Goal:
Reproduce every line of the items below, requests included, scaling each coordinate in the answers by 0.45 and rounding to the nearest whole number, with halves rounded up. Keep all numbers in the requests unchanged, and omit the pictures from your response.

-- Begin Records provided --

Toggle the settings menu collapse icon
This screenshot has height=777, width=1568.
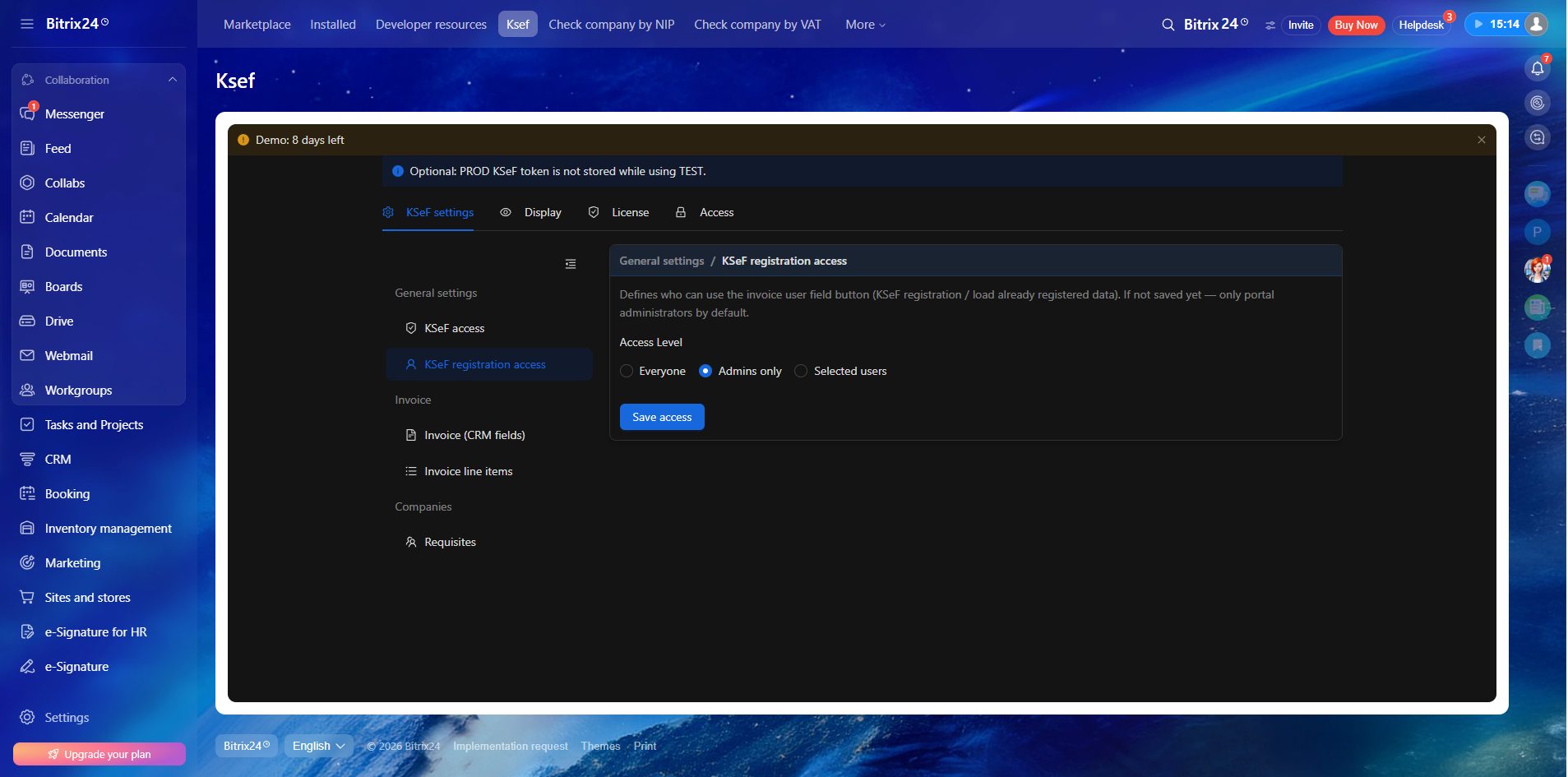click(571, 264)
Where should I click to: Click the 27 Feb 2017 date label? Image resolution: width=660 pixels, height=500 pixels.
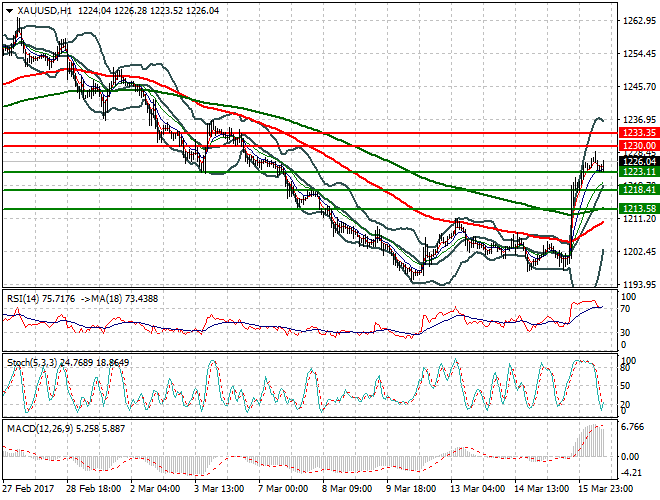[x=28, y=490]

-- End Records provided --

Exercise solution:
Toggle the settings menu collapse icon
This screenshot has height=777, width=1568.
click(257, 119)
Where should I click to: Click the 27 Feb 2017 date label? Image resolution: width=660 pixels, height=500 pixels.
[x=13, y=221]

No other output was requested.